Leaders on both sides of the ideological divide intervened in support of friendly leaders against local populations, while also supporting rebel movements and other opposition causes in states to which they were ideologically opposed.
None were prepared to rule out a priori the use of force in another country in order to rescue nationals who were trapped and threatened there.
The established and universally acknowledged right of self-defence, embodied in Article 51 of the UN Charter, was sometimes extended to include the right to launch punitive raids into neighbouring countries that had shown themselves unwilling or unable to stop their territory from being used as a launching pad for cross-border armed raids or terrorist attacks.
But all that said, the many examples of intervening in actual state practice throughout the 20th century did not lead to an abandonment of the norm of non-intervention.
The bedrock of non-intervention principle is spelt out in article 2.4 of the Charter, which provides that “All Members shall refrain”. . . from the threat or use of force against the territorial integrity or political independence of any state, or in any other manner inconsistent with the purposes of the United Nations, and Article 2.7 of the United Nations prohibits intervention “in matters which are essentially within the domestic jurisdiction of any state.”
What lies “essentially within the domestic jurisdiction” is not further defined and is indeed much contested, especially in the context of human rights issues.
A crucial qualification to the bedrock principle is Article 24 of the Charter, which “to ensure prompt and effective action by the United Nations” confers upon the Security Council the “primary responsibility for the maintenance of international peace and security.”

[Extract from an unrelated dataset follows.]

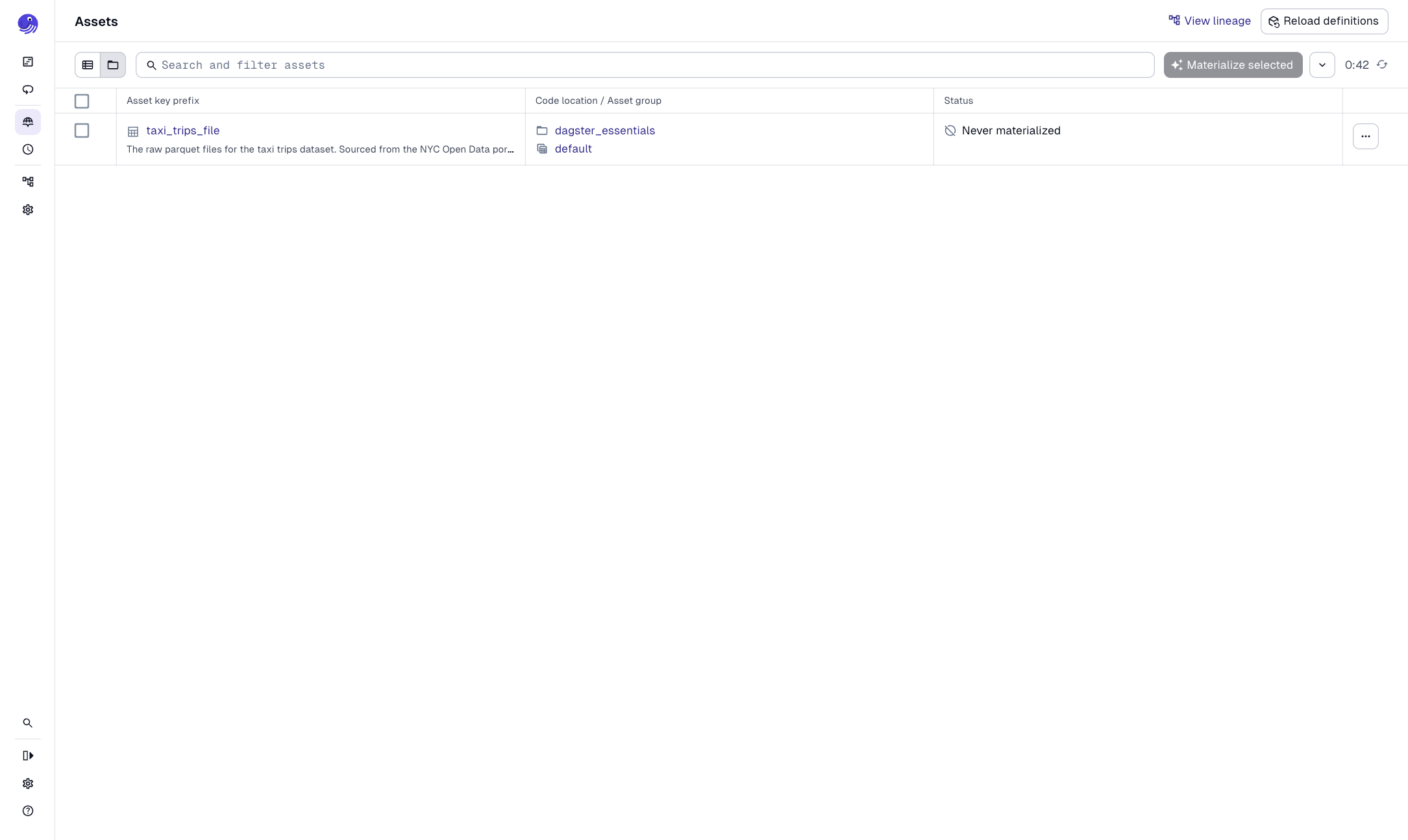Open the Automation clock icon

[28, 150]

There are important provisions relating to the pacific settlement of disputes in Chapter VI of the Charter, but the cutting edge of that responsibility is set out in Chapter VII, which describes the action the Security Council may take when it determine(s) the existence of any “threat to the peace, breach of the peace, or act of aggression (Article 39)”.
Such action may fall short of the use of force, and consists of such measures as embargoes, sanctions and the severance of diplomatic relations (Article 41).

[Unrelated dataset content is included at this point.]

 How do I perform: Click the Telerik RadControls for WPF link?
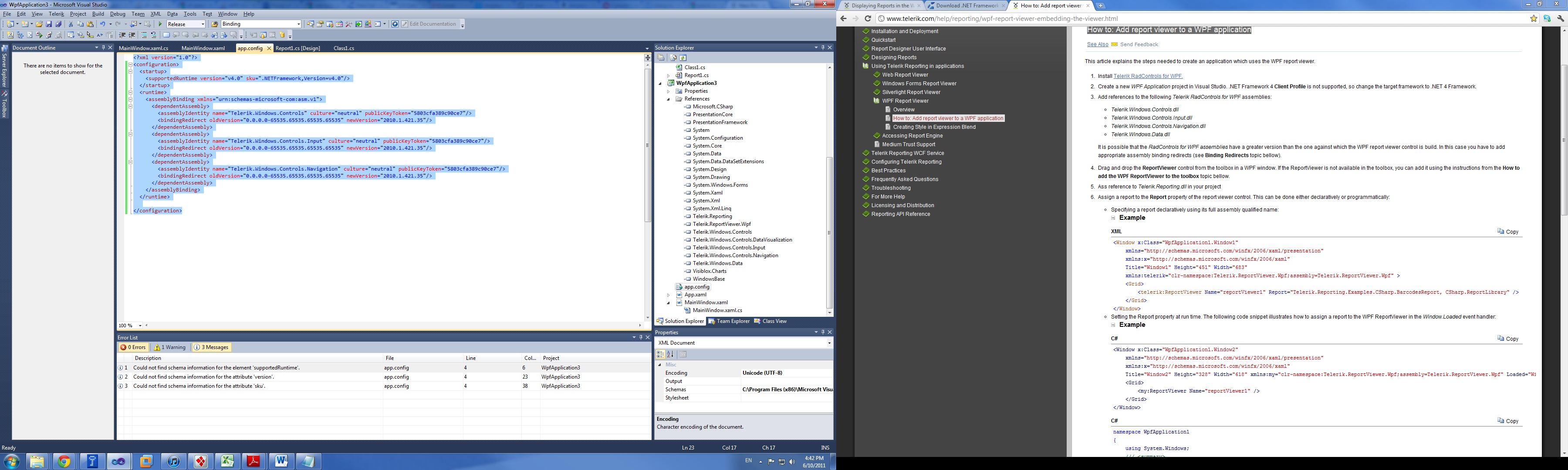(x=1147, y=76)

However, should the Council consider that such measures are likely to be inadequate, “it may take such action by air, sea or land forces as may be necessary to maintain or restore international peace and security”-in other words, it may resort to or permit the use of military force (Article 42).
Another argument which arises from the responsibility to protect is the distinction between legitimacy and legality. According to the former Secretary General, Kofi Annan’s High Level Panel on Threats, Challenges and Change, the maintenance of World peace and security depends mainly on there being a common global understanding accepted on when the application of force is both legal and legitimate.
However, a shared understanding of what constitutes this legality and legitimacy in international relations is another heated debate.
The growing gulf between lawful and legitimate use of force is therefore an erosion of the sense of international community.